---- The records

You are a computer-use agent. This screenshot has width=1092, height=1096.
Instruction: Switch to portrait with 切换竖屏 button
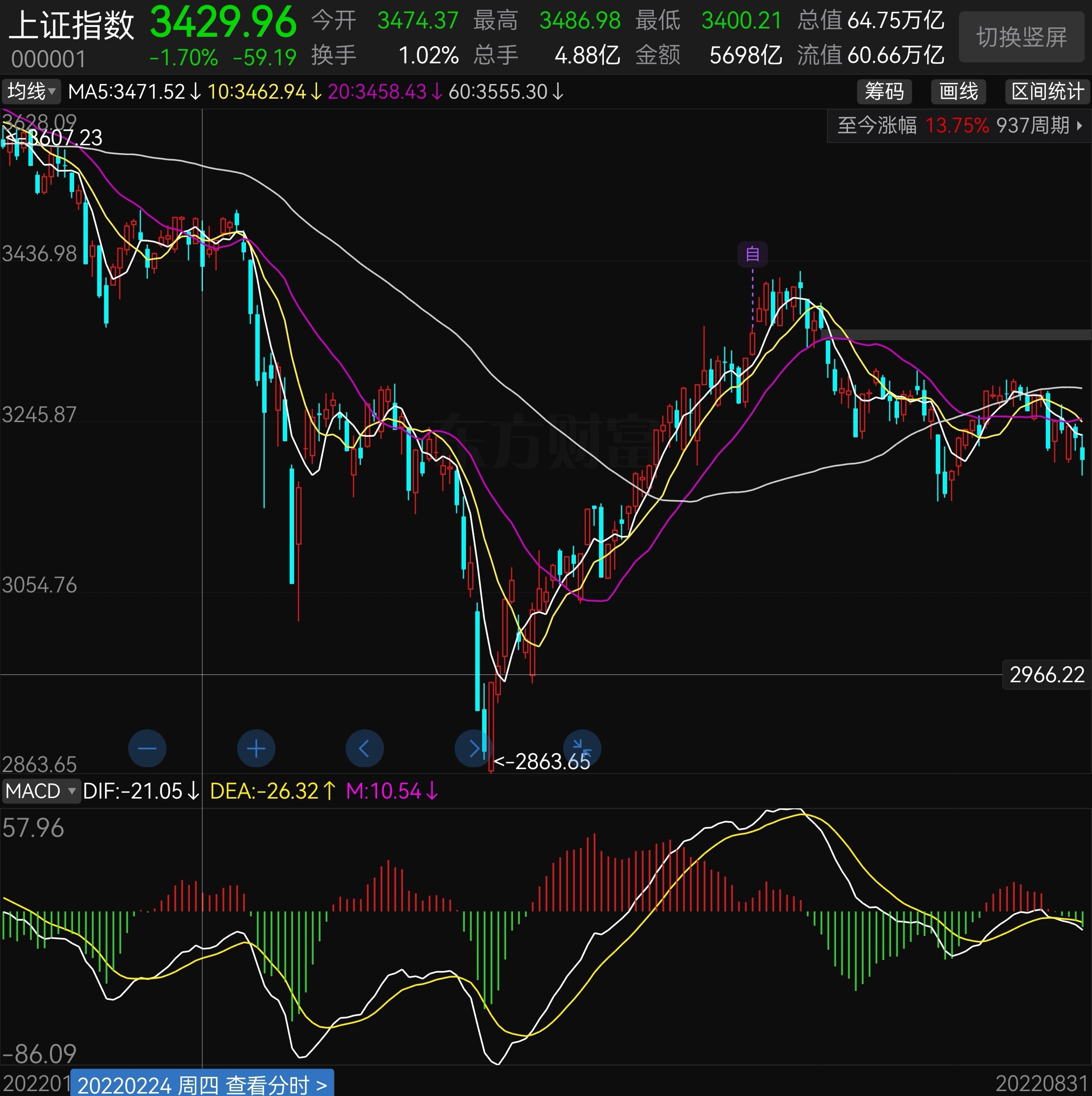(x=1021, y=37)
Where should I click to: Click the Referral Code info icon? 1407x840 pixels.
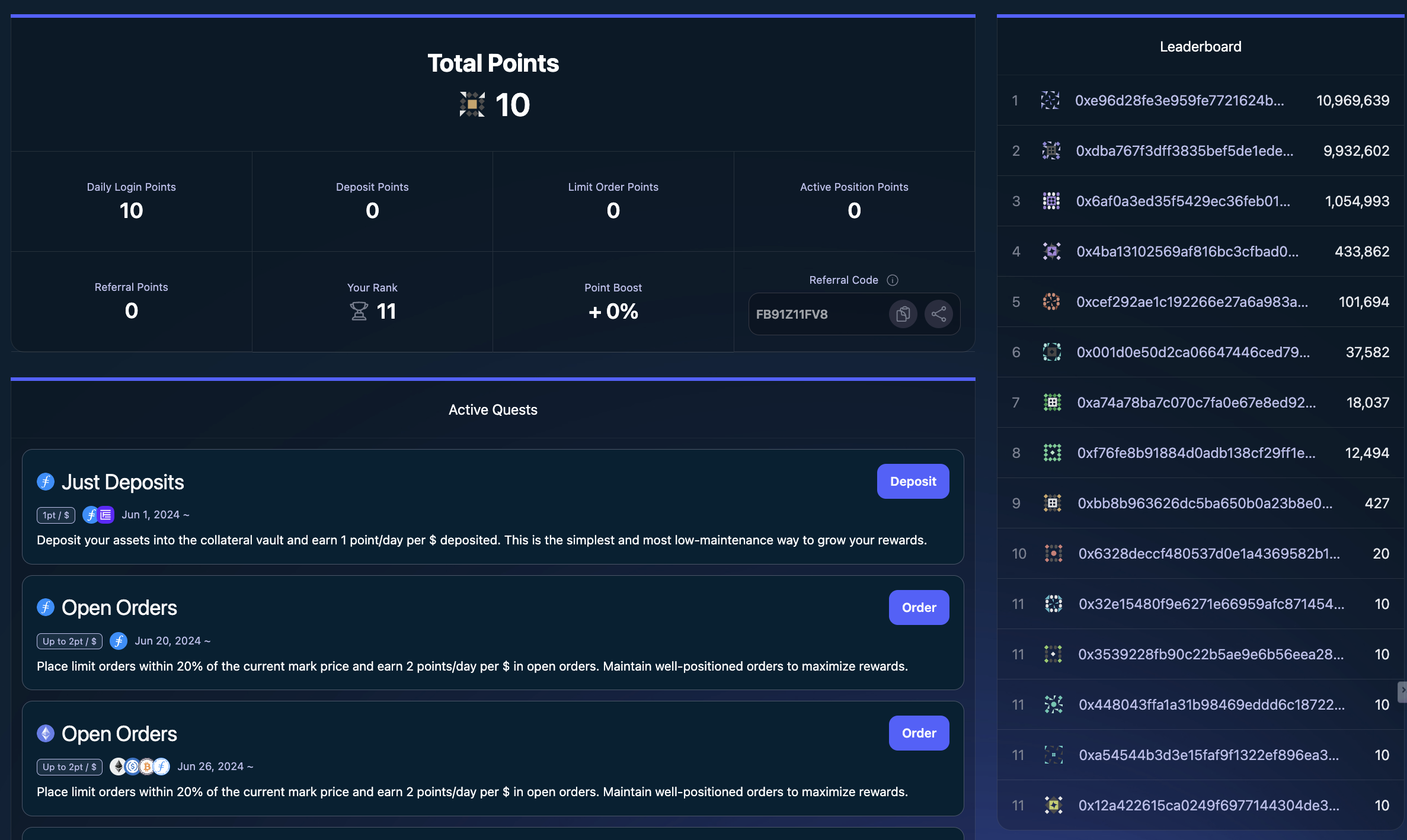pos(893,280)
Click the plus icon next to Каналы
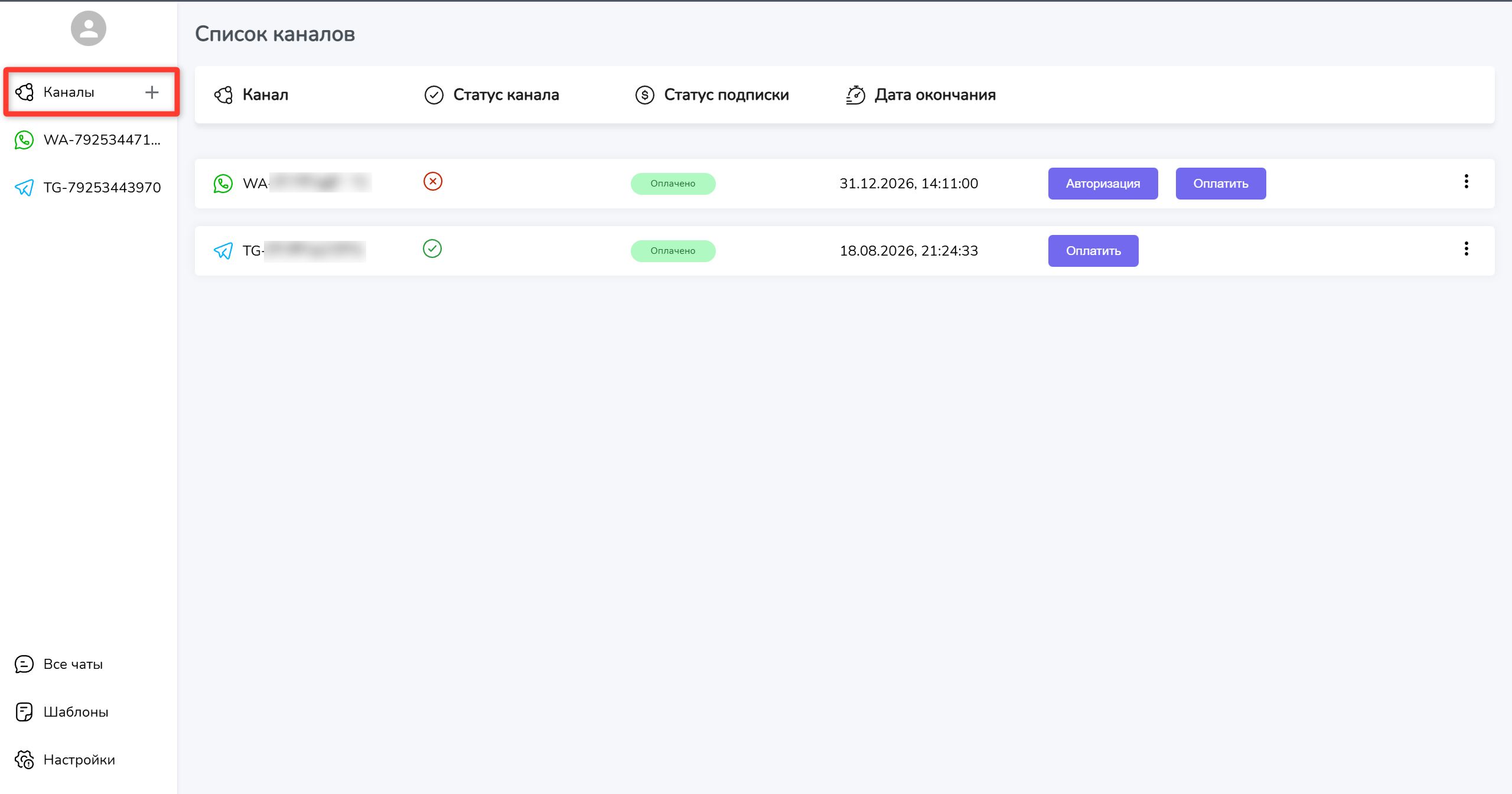 click(x=152, y=92)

--------

▶ Work to complete: Only the pictures are to be left out; print everything else in the listing exactly.

▶ Written answer:
You are a computer-use agent. This screenshot has width=1092, height=1096.
Instruction: Switch to portrait with 切换竖屏 button
(x=1021, y=37)
Where should I click to: Click the Referral Code info icon? 1407x840 pixels.
pos(893,280)
Click the plus icon next to Каналы
 click(x=152, y=92)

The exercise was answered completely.